Have you ever noticed that some flowers need to be planted each year, while others pop up all by themselves?
Annuals are plants with a life cycle that lasts only one year. They grow from seed, bloom, produce seed heads, and die all in one growing season. They then need to be replanted again the following year.
Annuals have great value in all gardens; they are quick to fill empty spots in flowerbeds, and make great additions to container gardens.
If you tend to have commitment issues, annuals are for you. You don’t have to see the same flowers year after year; you can try out new trends in garden design whenever you feel like it.
Annuals are incredibly versatile and diverse in color, form and texture that will last all season. Even though they only live for one year, they bloom for a long time. Because they only last one year, blooms are likely to be more colorful because they need to attract as many pollinators as possible to reproduce before the season ends.
A perennial is a plant that literally lives through the years. They offer tremendous diversity of color, foliage, fragrance and light and soil requirements. Their carefree dispositions make them ideal for all gardeners and garden types. The cornerstone of gardens, perennials set the foundation for a well-rounded collection of plants. They'll fill in your garden with great greenery and many beautiful flowers, blooming at different times of the year.
Since perennials bloom for a single season: summer, spring or fall, a collection of them in your garden will be great in luring in and keeping all our pollinators happy.
Perennials don’t have the same pressure to reproduce as annuals do. They are the dependable workhorses of our gardens; blooming year after year and often growing so big they can be divided into new plants for family, friends or those bare spots in your yard. Woven through borders and foundation plantings, and with their flower variety, color and texture, perennials can be your landscape’s crowning glory.

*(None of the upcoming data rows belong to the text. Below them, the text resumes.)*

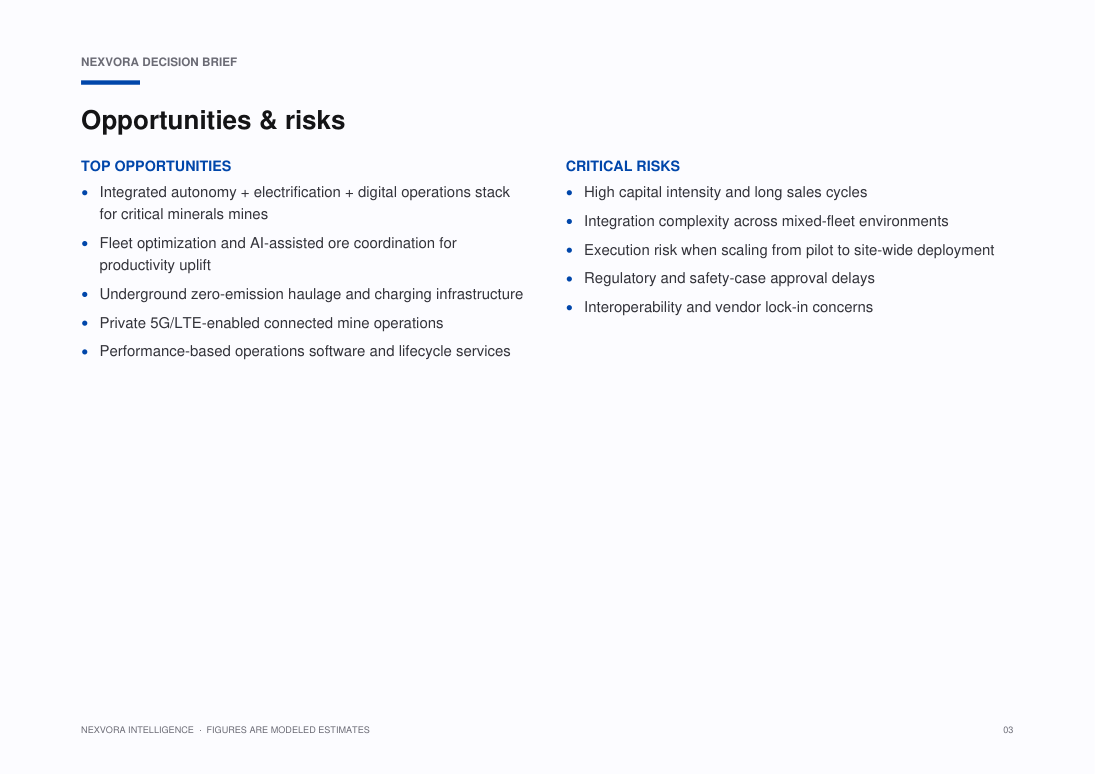Viewport: 1095px width, 774px height.
Task: Click the 'Fleet optimization and AI-assisted' bullet text
Action: [278, 254]
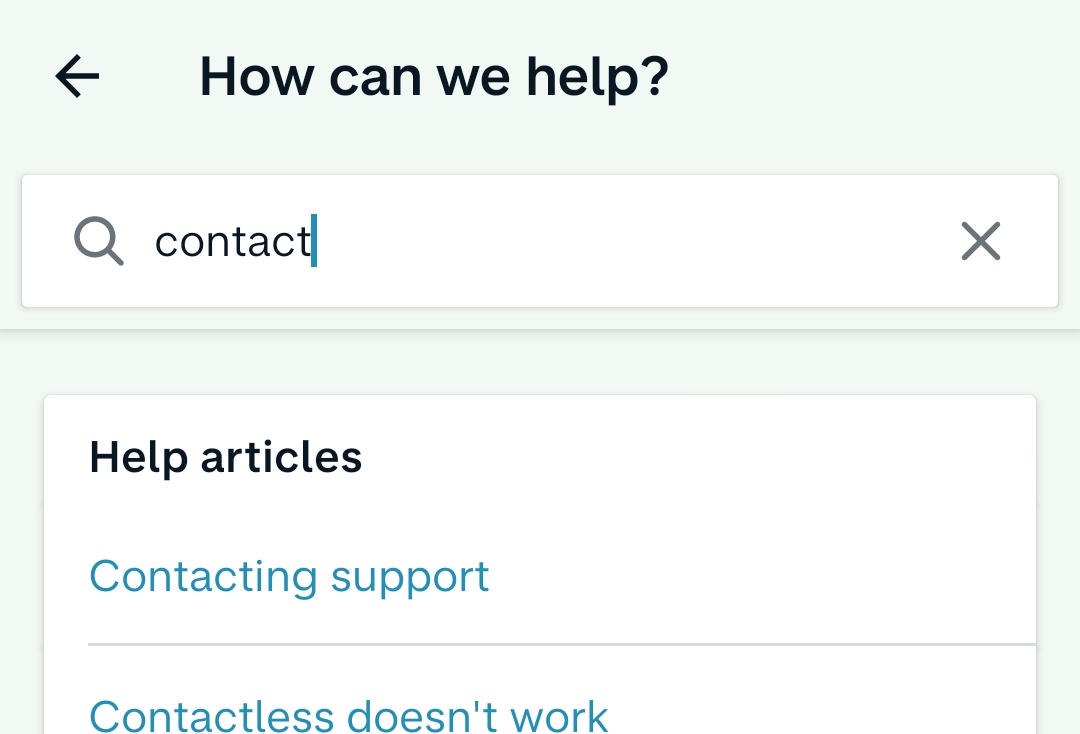View the "Contacting support" help result
The image size is (1080, 734).
(289, 577)
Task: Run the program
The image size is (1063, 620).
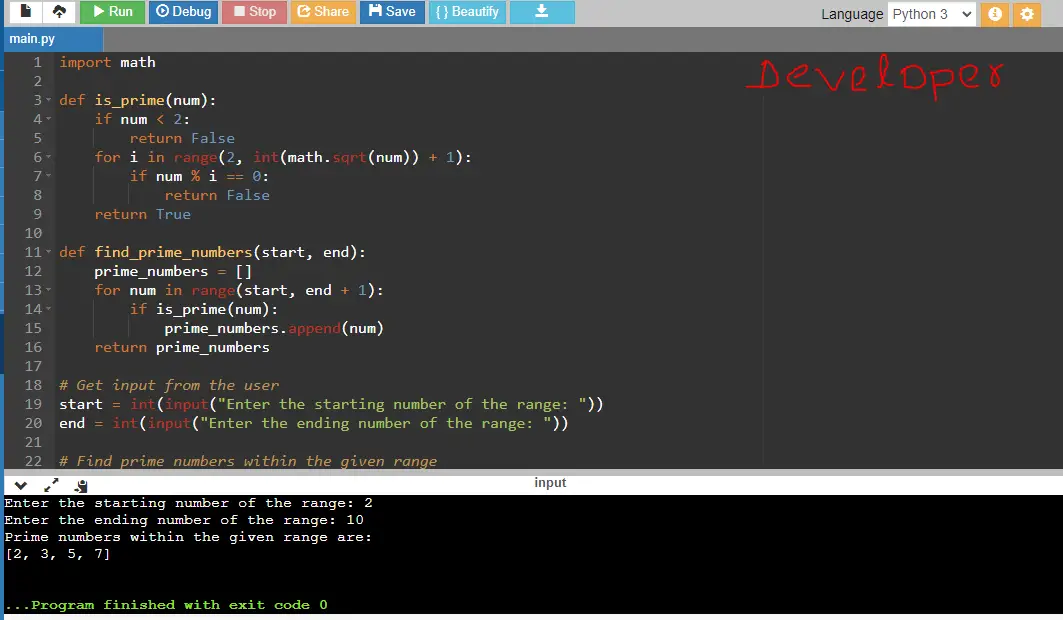Action: click(113, 12)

The benefits of trees and shrubs are endless. They provide healthy and beautiful places for children to play and learn. Green spaces encourage more healthy social interactions, as well as lower levels of social ills like property and violent crimes.
Tree-shaded sidewalks spatially denote the pedestrian realm; they naturally create a vaulted ceiling creating a sense of separation and protection from passing vehicles.
Rising temperatures are being caused by our own activities, such as burning oil and cutting down trees. Shrubs and trees slow down climate change and areas without them can become “heat islands,” with significantly higher temperatures than planted areas.
Money can grow on trees. Most of the prime streets that are tree-lined get a 10% to 15% premium in value over similar streets with less tree architecture. Trees give the appearance of more space and more privacy thus adding value to your home.
Eating locally and organically is more important than ever, and there’s nothing more local than the patch of ground just steps from your kitchen. Each square foot of garden space that you plant can reduce your carbon footprint by about one pound each year.
Don’t feel like you need an acre to be successful; even a couple of window boxes and containers on your patio will do. You can just as easily grow up and not out if you only have a wall or fence.
No one’s born with a green thumb, but you can easily learn to have one. Just like our gardens, life is short, fraught with the unexpected, filled with failure and adversity, and never seems to go as we planned. It’s also magnificent in its beauty as we experience laughter, adventures, and the small joys that can fill us with sublime happiness. Let us revel in the little things and find joy.
GROW Up! Vines are special because they can grow in ways that other types of plants simply cannot. They spread by climbing, attaching or twining their way up vertical surfaces or over the ground, and easily fill in spaces where other plants won’t grow. They can be evergreen, they can have spectacular flowers and they can grow in all sorts of conditions.
Climbers add another dimension beyond your garden beds, add seasonal color, while attracting pollinators. Vines are easy growers that spread vigorously.
Twisting, turning, twining and twirling — vines traverse the landscape in creative ways. Their attractive foliage provides visual interest as it forms living screens to hide ugly chain link fences, softens hardscapes, transforms seemingly impossible areas and can provide you with some privacy from nosy neighbors - you know we all have them!
The best time to plant a tree is 20 years ago. The second-best time is today.